What the task asks —
Give the stretch of the listing from the line containing "Describe the element at coordinates (406, 434)" through the end of the listing as a JSON list of strings, one string per line, with blank lines left out.

Stored data entries —
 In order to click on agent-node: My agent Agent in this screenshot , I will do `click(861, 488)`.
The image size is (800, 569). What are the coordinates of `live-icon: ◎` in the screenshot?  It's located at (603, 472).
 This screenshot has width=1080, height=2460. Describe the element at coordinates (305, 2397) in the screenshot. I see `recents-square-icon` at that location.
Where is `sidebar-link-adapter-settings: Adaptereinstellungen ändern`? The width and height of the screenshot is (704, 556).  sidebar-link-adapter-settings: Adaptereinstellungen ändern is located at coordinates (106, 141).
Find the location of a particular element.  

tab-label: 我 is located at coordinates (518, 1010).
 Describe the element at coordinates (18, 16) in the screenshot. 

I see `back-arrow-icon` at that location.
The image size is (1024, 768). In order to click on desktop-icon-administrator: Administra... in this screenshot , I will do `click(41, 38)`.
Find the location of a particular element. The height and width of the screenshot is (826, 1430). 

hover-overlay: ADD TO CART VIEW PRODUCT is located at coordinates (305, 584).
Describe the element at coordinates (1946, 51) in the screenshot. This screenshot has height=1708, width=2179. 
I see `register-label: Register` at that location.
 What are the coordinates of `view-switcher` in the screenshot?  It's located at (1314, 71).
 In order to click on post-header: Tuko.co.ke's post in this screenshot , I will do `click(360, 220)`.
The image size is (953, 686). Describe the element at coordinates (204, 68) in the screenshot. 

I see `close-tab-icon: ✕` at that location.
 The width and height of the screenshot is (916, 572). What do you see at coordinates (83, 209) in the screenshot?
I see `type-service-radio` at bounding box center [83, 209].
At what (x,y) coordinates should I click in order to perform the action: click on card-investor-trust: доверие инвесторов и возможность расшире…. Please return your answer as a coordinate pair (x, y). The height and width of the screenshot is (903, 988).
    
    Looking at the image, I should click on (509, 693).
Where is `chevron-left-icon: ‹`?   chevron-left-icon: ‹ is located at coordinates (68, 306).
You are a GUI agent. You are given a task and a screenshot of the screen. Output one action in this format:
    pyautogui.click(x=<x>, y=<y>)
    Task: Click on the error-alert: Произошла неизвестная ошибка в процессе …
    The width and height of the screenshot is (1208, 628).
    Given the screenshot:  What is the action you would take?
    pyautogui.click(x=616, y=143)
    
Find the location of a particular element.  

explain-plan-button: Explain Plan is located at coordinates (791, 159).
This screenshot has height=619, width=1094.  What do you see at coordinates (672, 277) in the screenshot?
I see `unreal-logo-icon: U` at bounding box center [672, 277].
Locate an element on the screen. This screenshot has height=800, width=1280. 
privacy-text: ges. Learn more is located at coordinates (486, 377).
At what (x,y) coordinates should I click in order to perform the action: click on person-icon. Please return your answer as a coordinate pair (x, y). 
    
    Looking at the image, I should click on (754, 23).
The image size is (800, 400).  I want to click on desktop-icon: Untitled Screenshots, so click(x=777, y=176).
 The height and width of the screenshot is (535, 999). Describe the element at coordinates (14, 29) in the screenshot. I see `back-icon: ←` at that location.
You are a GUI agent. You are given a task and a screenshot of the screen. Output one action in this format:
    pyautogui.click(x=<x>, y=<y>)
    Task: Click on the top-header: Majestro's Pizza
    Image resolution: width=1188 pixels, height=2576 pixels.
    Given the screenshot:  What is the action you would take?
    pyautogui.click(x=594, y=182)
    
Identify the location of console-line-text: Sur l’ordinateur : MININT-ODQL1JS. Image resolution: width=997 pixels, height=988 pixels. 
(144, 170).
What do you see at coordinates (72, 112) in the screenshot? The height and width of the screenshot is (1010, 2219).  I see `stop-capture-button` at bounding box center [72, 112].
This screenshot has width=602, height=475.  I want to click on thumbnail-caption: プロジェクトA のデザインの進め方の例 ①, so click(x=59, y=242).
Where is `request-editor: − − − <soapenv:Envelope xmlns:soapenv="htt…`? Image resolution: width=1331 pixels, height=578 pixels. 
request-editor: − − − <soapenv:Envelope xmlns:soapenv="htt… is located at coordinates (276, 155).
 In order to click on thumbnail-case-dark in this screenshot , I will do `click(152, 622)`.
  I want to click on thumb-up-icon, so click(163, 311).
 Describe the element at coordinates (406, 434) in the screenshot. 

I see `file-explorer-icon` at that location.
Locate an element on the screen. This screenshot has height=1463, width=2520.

Response below —
[
  " Describe the element at coordinates (406, 434) in the screenshot. ",
  "I see `file-explorer-icon` at that location.",
  "Locate an element on the screen. This screenshot has height=1463, width=2520."
]